Neste terceiro volume voltamos a encontrar Meg e Simon e acompanhamos as suas tentativas de coexistirem, sabendo cada vez mais um sobre o outro mas, acima de tudo, sabendo cada vez mais sobre as Cassandra de Sangue. Sendo Meg a única que conseguiu fugir sozinha dos complexos onde eram criadas e reproduzidas, será também Meg a ter de as ajudar a sobreviver no mundo real (e, ao mesmo tempo a ajudar quem cuida delas de modo a evitar que se suicidem). Mas os problemas não ficam por ai. É preciso que humanos e Outros aprendam a viver em comunidade, como vivem no Pátio de Lakerside, caso contrário os Anciãos - os terra indigene mais puros e mais antigos a viver em Namid - podem decidir pela extinção da raça humana. De toda a raça humana.
Magistral a forma como Anne Bishop coloca os humanos do lado de lá da extinção. Somos nós, o comum dos humanos, que está em risco de extinção e não os animais - Os Outros - que co-habitam connosco.

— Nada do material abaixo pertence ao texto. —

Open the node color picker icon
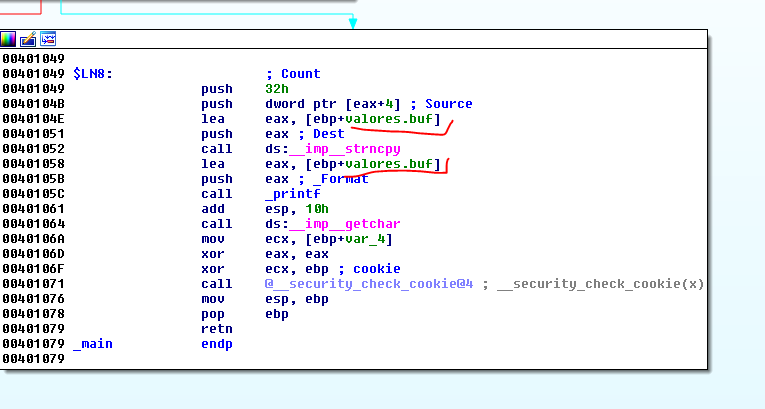 (9, 39)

Em Namid, somos nós que temos de nos adaptar ao meio ambiente e não o contrário.
Terminado este volume resta-me apenas esperar que o quarto volume chegue muito rapidamente. Ficaram muitas perguntas sem resposta e quero saber, entre outras coisas, se Hope e Jean conseguem vencer o medo dos estímulos e se o casamento de Kowalski e Ruthie decorre sem problemas.
Bem sei, bem sei que tenho de ter paciência e com certeza que tenho imensos livros para ler. Mas... Anne Bishop tem primazia sobre todos os outros e saber que há um livro dela que ainda não li é coisa para me fazer roer as unhas.